--- START ---

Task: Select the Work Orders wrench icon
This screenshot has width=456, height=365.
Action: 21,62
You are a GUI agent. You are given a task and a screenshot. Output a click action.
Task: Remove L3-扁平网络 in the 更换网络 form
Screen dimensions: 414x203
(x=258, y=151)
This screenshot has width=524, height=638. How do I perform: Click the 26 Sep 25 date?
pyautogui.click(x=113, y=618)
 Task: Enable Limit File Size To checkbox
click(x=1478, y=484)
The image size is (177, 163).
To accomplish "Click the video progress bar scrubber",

--- END ---
--- START ---

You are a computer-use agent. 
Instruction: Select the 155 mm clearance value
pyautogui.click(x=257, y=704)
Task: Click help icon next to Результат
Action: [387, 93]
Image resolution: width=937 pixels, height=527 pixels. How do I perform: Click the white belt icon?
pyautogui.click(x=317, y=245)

--- END ---

■ **WORK TO COMPLETE**: Set down again, unchanged, the part of the listing that opens with the line containing "Task: Select the Work Orders wrench icon" and closes with the line containing "the video progress", both of those lines included.

■ **REPLY**:
Task: Select the Work Orders wrench icon
This screenshot has width=456, height=365.
Action: 21,62
You are a GUI agent. You are given a task and a screenshot. Output a click action.
Task: Remove L3-扁平网络 in the 更换网络 form
Screen dimensions: 414x203
(x=258, y=151)
This screenshot has width=524, height=638. How do I perform: Click the 26 Sep 25 date?
pyautogui.click(x=113, y=618)
 Task: Enable Limit File Size To checkbox
click(x=1478, y=484)
The image size is (177, 163).
To accomplish "Click the video progress bar scrubber",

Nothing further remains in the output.